Detector-decoy quantum key distribution without monitoring signal disturbance
Hua-Lei Yin, Yao Fu, Yingqiu Mao, Zeng-Bing Chen

TL;DR
This paper introduces a practical quantum key distribution protocol that uses the detector-decoy method with threshold detectors, eliminating the need for photon number resolving detectors while maintaining security and high noise tolerance.
Contribution
It presents a novel application of the detector-decoy method to round-robin differential phase-shift QKD, enabling secure implementation with simpler threshold detectors.
Findings
Protocol achieves secure key distribution without photon number resolving detectors
Provides bounds on detected single-photon events using the detector-decoy method
Maintains high noise tolerance suitable for practical quantum communication
Abstract
The round-robin differential phase-shift quantum key distribution protocol provides a secure way to exchange private information without monitoring conventional disturbances and still maintains a high tolerance of noise, making it desirable for practical implementations of quantum key distribution.
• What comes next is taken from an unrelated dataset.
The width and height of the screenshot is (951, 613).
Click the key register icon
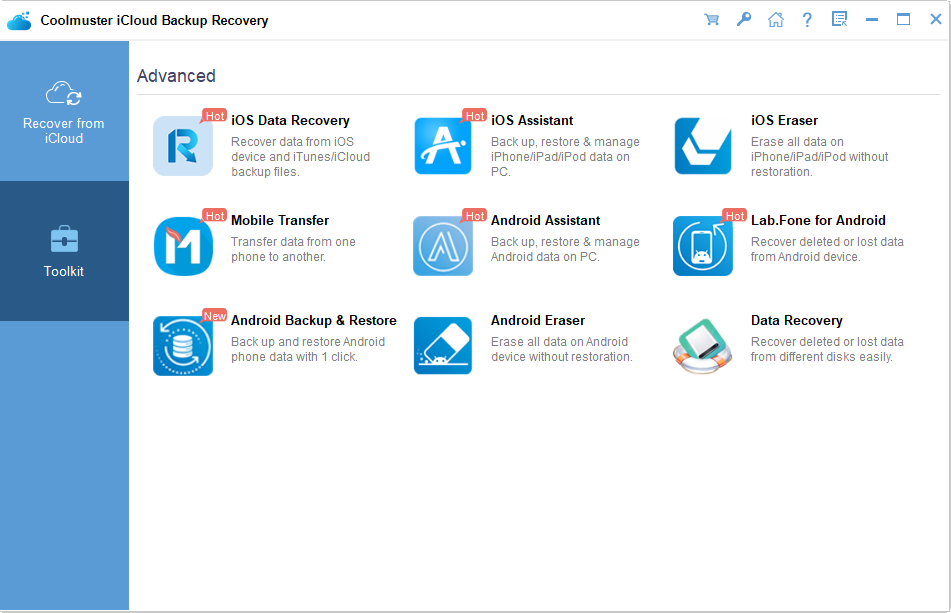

However, photon number resolving detectors are required to ensure that the detected signals are single photons in the original protocol. Here, we adopt the detector-decoy method and give the bounds to the fraction of detected events from single photons. Utilizing the advantages of the protocol, we provide a practical method of performing the protocol with desirable performances requiring only threshold single-photon detectors.